▶ _Problem to solve_:
From the data that follows, print exactly the lines starting at the one containing "Given: Select the blue 1.4348 bid price label" and ending at the one containing "Task: Switch to the HARDWARE tab"; include both of them and nothing more.

▶ _Data for processing_:

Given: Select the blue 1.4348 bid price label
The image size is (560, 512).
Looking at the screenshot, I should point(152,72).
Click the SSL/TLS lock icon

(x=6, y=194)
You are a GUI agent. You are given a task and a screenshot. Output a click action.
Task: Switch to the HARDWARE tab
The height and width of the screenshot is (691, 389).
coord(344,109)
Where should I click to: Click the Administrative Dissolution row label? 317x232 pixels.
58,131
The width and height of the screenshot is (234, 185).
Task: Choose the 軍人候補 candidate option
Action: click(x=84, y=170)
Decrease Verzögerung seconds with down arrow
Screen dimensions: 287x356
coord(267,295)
* * *
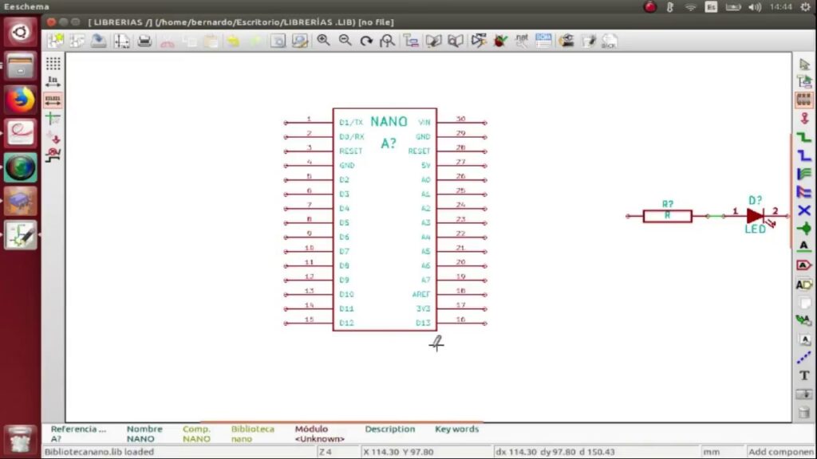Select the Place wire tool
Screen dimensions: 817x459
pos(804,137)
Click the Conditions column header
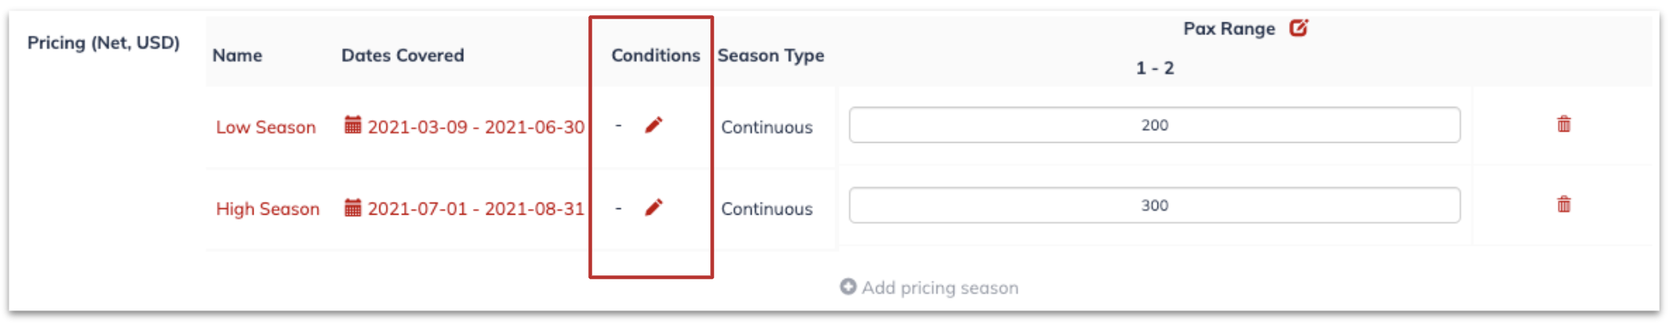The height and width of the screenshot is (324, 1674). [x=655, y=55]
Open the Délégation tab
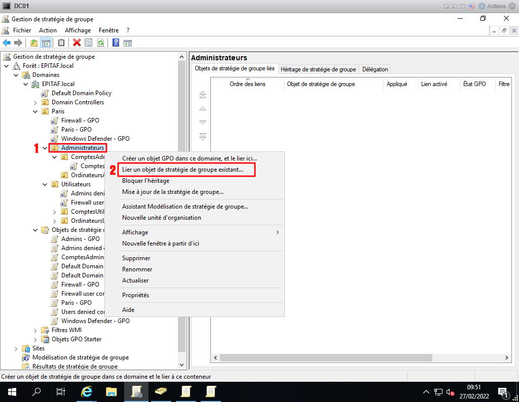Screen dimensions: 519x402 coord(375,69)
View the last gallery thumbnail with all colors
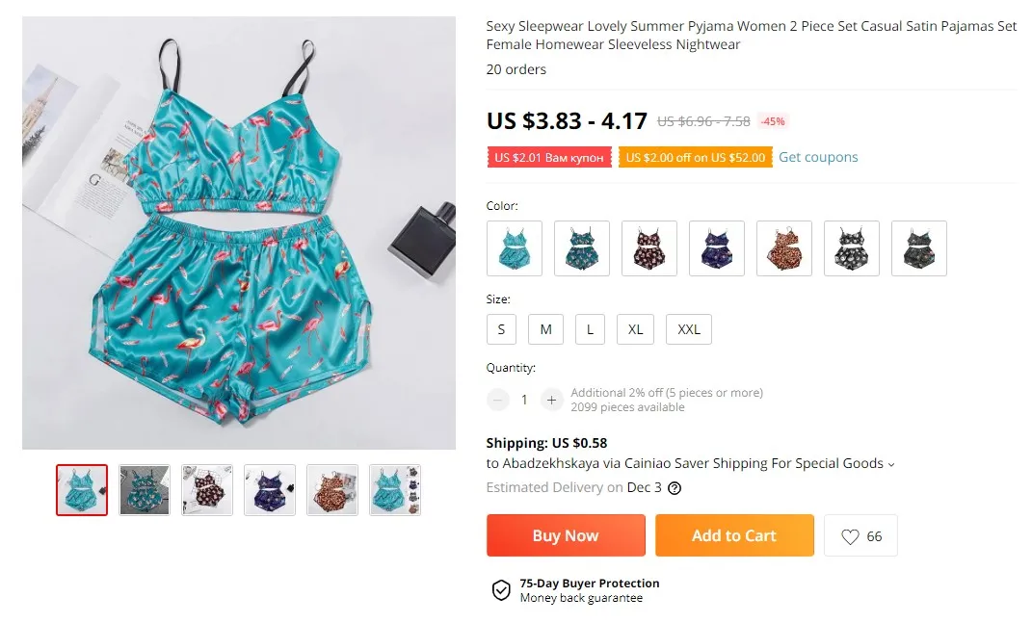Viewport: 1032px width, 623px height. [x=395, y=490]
==
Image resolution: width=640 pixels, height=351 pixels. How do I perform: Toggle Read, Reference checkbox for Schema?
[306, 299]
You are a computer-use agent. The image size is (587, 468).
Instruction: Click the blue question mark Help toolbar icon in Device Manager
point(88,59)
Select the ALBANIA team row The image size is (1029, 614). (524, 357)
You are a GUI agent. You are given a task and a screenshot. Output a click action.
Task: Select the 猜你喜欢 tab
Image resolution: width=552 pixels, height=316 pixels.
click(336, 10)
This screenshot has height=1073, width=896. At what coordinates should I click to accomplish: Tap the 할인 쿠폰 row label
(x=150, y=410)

▶ _Expected answer_:
Given: Select the blue 1.4348 bid price label
The image size is (560, 512).
Looking at the screenshot, I should point(152,72).
Click the SSL/TLS lock icon

(x=6, y=194)
You are a GUI agent. You are given a task and a screenshot. Output a click action.
Task: Switch to the HARDWARE tab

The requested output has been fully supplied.